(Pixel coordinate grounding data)

§ §

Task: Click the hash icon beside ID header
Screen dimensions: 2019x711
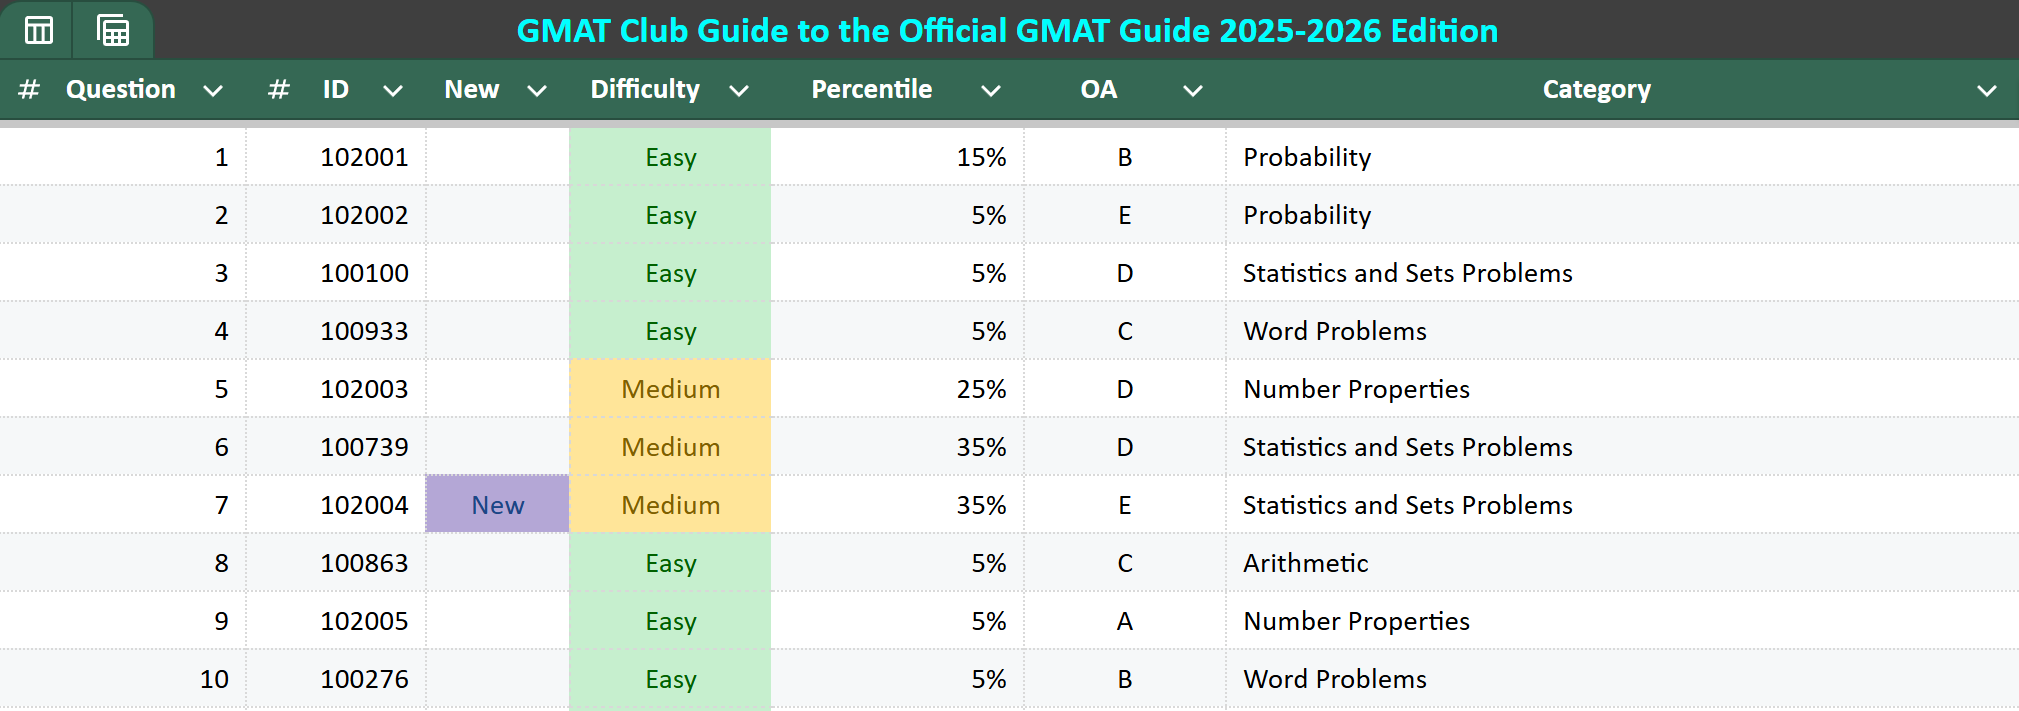Action: (279, 90)
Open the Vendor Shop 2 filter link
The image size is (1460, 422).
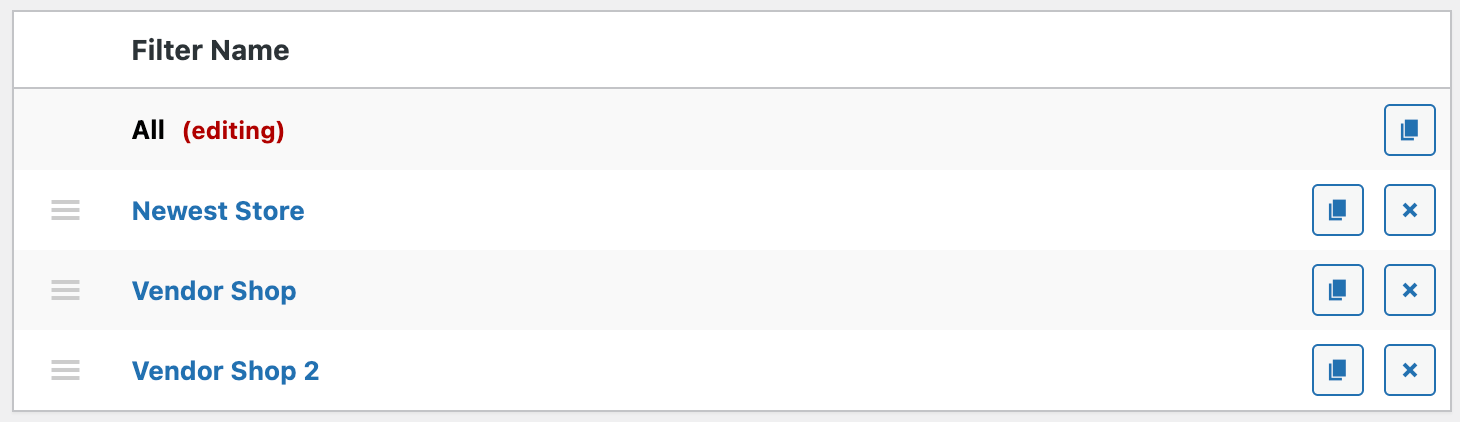coord(225,371)

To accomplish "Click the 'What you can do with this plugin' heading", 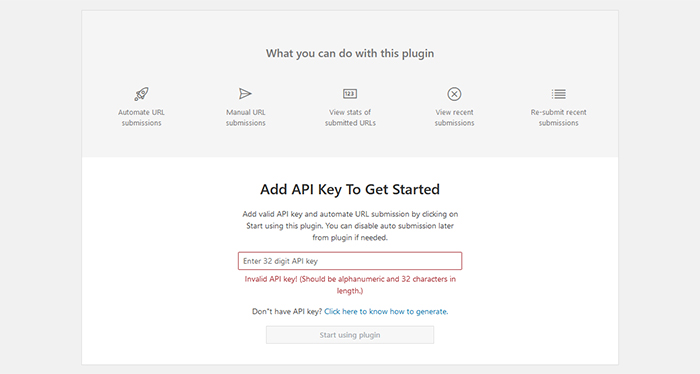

§ §

-- TASK INSTRUCTIONS --
Each entry above should be reproduced exactly, with the pictures removed.

-- SOLUTION BELOW --
Task: Click the hash icon beside ID header
Screen dimensions: 2019x711
Action: (279, 90)
Open the Vendor Shop 2 filter link
The image size is (1460, 422).
coord(225,371)

To accomplish "Click the 'What you can do with this plugin' heading", 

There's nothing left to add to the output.